En el Perú 78% de los estudiantes universitarios escogen carreras de Derecho, Contabilidad, Economía, Administración Educación y en general Ciencias Sociales y Humanidades, y tan solo 22% escogen carreras de Ciencias, Medicina, Ingeniería y afines. Exactamente al revés de lo que ocurre en el mundo desarrollado y también cada vez más de lo que demanda el mercado laboral peruano. Una de las razones es que desde tempranas edades escolares los alumnos se sienten «inútiles para las ciencias» porque no disfrutan del aprendizaje de las matemáticas y las ciencias, por lo que al elegir sus carreras profesionales piensan en «cualquier cosa que no tenga ciencias». Con ello el Perú se condena a la dependencia científica y tecnológica extranjera, pero además a la incompetencia de sus ciudadanos para tomar posiciones políticas o sociales en temas que demandan un entendimiento científico básico como los que tienen que ver con una dieta balanceada, los transgénicos, la píldora del día siguiente, el consumo de etanol para combustible, la contaminación ambiental, las manipulaciones genéticas, los medicamentos genéricos, etc.

La pregunta que cae por su peso es ¿se puede cultivar el amor por las ciencias y desarrollar el espíritu de innovación científica en los niños y jóvenes si la enseñanza de ciencias consiste en entrenarlos para pasar pruebas escritas?.

Si a los niños no se les enseña a observar, investigar, explorar y descubrir, sino a aprobar exámenes estandarizados escritos, no se abre el espacio y el tiempo necesario para el trabajo creativo e innovador. Esto es esencial para cultivar las capacidades científicas y el interés por la investigación que se expresará posteriormente en las carreras que elijan para su educación superior.

En una típica clase escolar de ciencias hay unos 30 alumnos de la misma edad que se sientan en un formato cuadriculado rígido de carpetas alineadas, para seguir secuencias de clases de 45 minutos en las que rotan de curso a curso y de profesor a profesor. Así, por 11 años escolares los niños escuchan, apuntan datos, memorizan textos, dan exámenes repitiendo lo anotado en la clase, marcan respuestas en pruebas de selección múltiple o hacen ejercicios que replican los resueltos en clase. Se asume que hay una y solo una manera de llegar a la única respuesta correcta. Quién llega es premiado. Quién se equivoca, es sancionado, matando la esencia de la investigación. Los alumnos son obligados a aprender religiosamente el catecismo de la ciencia y a tener fe en las verdades que transmite el profesor.

### EXTRACTOS DE DATOS
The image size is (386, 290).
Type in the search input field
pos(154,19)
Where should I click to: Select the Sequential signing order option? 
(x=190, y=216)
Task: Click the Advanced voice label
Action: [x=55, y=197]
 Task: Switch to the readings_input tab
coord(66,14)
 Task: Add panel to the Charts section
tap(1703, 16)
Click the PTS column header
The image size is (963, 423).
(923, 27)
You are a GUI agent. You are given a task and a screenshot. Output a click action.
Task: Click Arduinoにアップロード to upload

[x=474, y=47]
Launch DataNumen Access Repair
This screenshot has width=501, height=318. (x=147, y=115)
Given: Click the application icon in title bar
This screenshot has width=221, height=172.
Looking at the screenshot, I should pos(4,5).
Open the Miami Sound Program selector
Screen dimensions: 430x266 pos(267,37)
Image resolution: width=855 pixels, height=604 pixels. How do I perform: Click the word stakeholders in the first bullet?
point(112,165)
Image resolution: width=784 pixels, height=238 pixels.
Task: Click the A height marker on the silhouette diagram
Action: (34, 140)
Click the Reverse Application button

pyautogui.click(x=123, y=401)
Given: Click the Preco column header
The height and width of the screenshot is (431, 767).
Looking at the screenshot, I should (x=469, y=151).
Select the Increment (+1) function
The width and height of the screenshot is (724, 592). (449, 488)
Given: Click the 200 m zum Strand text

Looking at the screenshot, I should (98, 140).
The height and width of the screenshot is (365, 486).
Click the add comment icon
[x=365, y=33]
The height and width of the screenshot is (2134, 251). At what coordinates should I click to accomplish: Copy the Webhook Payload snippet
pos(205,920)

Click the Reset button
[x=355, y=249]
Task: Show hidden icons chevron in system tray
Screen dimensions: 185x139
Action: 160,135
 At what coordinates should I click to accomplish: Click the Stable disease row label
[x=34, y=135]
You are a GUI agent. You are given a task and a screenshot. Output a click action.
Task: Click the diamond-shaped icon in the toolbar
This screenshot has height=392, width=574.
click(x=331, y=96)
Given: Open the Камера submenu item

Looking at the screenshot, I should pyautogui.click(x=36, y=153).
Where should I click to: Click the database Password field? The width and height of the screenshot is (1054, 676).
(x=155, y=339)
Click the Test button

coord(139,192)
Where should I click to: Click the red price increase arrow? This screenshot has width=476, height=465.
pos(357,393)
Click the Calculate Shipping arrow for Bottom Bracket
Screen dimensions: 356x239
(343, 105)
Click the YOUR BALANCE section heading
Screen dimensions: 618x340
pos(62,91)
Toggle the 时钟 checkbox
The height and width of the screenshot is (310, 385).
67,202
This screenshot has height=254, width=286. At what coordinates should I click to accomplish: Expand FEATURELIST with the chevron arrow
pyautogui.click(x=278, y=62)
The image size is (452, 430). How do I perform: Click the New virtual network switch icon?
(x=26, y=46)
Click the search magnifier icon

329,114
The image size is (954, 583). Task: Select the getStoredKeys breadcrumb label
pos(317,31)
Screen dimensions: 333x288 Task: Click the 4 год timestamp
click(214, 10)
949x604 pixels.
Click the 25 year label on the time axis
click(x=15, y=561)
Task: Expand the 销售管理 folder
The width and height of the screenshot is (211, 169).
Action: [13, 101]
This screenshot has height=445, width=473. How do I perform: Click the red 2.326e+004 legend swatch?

### CONSIGNA DEL EJERCICIO
Continúe el texto sobre la enseñanza de las ciencias en el Perú a partir de su última oración.

### RESPUESTA REDACTADA
Esto contradice la docencia orientada a abrir la mente de los alumnos y permitirles navegar hacia los infinitos horizontes a los que ésta pudiera llegar, para lo cual experimentar, ensayar, especular y cometer errores son aspectos que no deberían ser sancionables durante el aprendizaje.

Pero, una pedagogía así no se condice con la planificación milimétrica exigida actualmente por las autoridades escolares que usualmente pretenden pre establecer con precisión hora por hora qué es lo que los alumnos deberían hacer en clase, de qué modo y con qué resultado, lo que presiona a los profesores a ceñirse al texto más que a los intereses de los alumnos.

Sin libertad para que los profesores de ciencias hagan pensar, curiosear y explorar a los alumnos, no será posible que ellos piensen, investiguen y se enamoren de las ciencias. Eso requiere un sistema de gestión escolar “siglo XXI” orientado a cultivar los intereses y talentos de los alumnos, y alejarse del modelo de gestión «siglo XX» orientado a que los profesores cumplan con enseñar lo que dice el programa aunque ello no encienda el interés ni cultive los talentos de los alumnos.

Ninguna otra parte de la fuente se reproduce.